“We are on the cusp of a hydrogen-driven revolution that can transform green India and energise India. This is nation-building at its best.”

Billionaire Gautam Adani, who runs a ports-to-power corporate empire that rules much of India’s infrastructure landscape, said in his TiE Sustainability speech this week that he’s training his sights next on the green hydrogen revolution. Adani has pledged investments of up to $20 billion over the next decade in renewable energy generation and component manufacturing, besides breaking new ground in green hydrogen production. Last month, in September, another Indian billionaire, Mukesh Ambani, promised to invest $10 billion over the coming three years into building the world’s largest green energy facilities in India, again focusing on green hydrogen, which, he believes, can become India’s cheapest fuel source ($1 for 1 kg) by 2030. (Current global costs hover at about $4-5 a kilo.)

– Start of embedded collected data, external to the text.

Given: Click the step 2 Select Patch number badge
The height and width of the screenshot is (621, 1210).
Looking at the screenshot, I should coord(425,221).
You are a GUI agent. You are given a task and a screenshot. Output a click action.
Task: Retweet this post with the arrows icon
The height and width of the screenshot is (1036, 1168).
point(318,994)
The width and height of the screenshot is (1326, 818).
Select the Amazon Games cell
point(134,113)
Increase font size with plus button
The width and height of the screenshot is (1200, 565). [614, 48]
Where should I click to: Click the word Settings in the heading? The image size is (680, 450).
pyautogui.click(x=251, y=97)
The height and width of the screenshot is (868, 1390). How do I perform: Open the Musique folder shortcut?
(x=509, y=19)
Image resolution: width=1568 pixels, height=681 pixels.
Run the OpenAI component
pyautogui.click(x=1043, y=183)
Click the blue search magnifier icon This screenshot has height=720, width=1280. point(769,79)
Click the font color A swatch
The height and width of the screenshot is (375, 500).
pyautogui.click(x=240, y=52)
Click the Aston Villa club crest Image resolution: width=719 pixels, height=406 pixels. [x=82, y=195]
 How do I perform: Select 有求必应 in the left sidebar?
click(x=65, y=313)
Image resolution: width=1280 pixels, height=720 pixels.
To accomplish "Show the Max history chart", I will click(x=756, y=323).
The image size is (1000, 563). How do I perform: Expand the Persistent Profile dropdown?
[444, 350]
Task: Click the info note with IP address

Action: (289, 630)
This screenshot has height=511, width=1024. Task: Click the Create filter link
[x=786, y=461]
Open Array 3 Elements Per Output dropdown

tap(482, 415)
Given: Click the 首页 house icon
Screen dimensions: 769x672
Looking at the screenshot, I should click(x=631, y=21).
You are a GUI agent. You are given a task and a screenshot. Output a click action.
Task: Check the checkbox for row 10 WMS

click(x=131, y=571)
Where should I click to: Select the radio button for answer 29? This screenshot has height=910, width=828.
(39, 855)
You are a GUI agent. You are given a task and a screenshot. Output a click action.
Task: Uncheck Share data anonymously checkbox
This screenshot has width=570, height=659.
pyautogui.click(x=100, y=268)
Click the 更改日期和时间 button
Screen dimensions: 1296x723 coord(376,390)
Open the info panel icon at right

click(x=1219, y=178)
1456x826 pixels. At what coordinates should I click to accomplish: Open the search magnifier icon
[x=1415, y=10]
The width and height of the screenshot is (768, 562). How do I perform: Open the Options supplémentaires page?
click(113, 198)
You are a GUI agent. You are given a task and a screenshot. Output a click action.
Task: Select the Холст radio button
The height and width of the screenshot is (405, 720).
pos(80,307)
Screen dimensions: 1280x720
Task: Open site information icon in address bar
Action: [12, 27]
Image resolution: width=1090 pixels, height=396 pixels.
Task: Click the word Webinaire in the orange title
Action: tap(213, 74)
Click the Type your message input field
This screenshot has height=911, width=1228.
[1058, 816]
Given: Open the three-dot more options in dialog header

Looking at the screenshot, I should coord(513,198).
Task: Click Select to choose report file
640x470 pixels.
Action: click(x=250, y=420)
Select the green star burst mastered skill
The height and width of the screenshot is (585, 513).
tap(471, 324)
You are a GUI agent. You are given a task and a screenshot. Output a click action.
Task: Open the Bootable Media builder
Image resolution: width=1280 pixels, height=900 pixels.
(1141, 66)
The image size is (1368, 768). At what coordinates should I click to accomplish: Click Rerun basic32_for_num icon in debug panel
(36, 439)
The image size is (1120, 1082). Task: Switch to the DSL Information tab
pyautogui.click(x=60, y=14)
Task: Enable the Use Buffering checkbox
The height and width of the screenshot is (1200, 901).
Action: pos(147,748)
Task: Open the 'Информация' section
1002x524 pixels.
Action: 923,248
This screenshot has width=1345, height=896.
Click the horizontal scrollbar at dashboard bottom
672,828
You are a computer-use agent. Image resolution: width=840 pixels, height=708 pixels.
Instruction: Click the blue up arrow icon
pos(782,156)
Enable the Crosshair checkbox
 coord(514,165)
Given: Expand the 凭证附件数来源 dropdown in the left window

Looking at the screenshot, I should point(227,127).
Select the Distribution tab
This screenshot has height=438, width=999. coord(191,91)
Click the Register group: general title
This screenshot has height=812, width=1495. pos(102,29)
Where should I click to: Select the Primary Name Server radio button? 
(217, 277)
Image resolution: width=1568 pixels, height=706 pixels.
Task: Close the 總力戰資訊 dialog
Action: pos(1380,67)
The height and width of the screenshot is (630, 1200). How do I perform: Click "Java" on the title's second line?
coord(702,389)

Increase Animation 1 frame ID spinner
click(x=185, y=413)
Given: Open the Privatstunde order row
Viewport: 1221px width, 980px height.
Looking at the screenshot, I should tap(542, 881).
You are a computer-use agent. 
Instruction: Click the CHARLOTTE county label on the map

The back-to-back announcements from India’s two richest men came soon after Prime Minister Narendra Modi’s own announcement of the National Hydrogen Mission in his Independence Day speech to the nation on August 15. This chronology of events – a political statement followed by massive private sector investment commitments – shows the government is serious about turning to hydrogen to secure about India’s future energy self-sufficiency.

But what is hydrogen power? What makes it green? Why is this part of our energy discourse now? And are these public statements actually viable?

Harnessing hydrogen power

Hydrogen is abundantly available on the planet, although its natural form is mostly in molecular compounds like water (H2O) and hydrocarbons like natural gas (CH4). Extracting the hydrogen from say, a water molecule through electrolysis, is in itself a highly energy-intensive process. The energy source that powers the extraction of pure hydrogen characterises how “clean” the process is.

The hydrogen thus produced is colour-coded to clarify the energy source used. Yellow hydrogen, if it’s produced from grid power through the electrolysis process and purple/pink from nuclear power; white if hydrogen is extracted from underground deposits through fracking; black, if it’s extracted from coal via gasification and grey if extracted from natural gas. Green hydrogen is produced when a water molecule is split to extract pure hydrogen using renewable energy sources.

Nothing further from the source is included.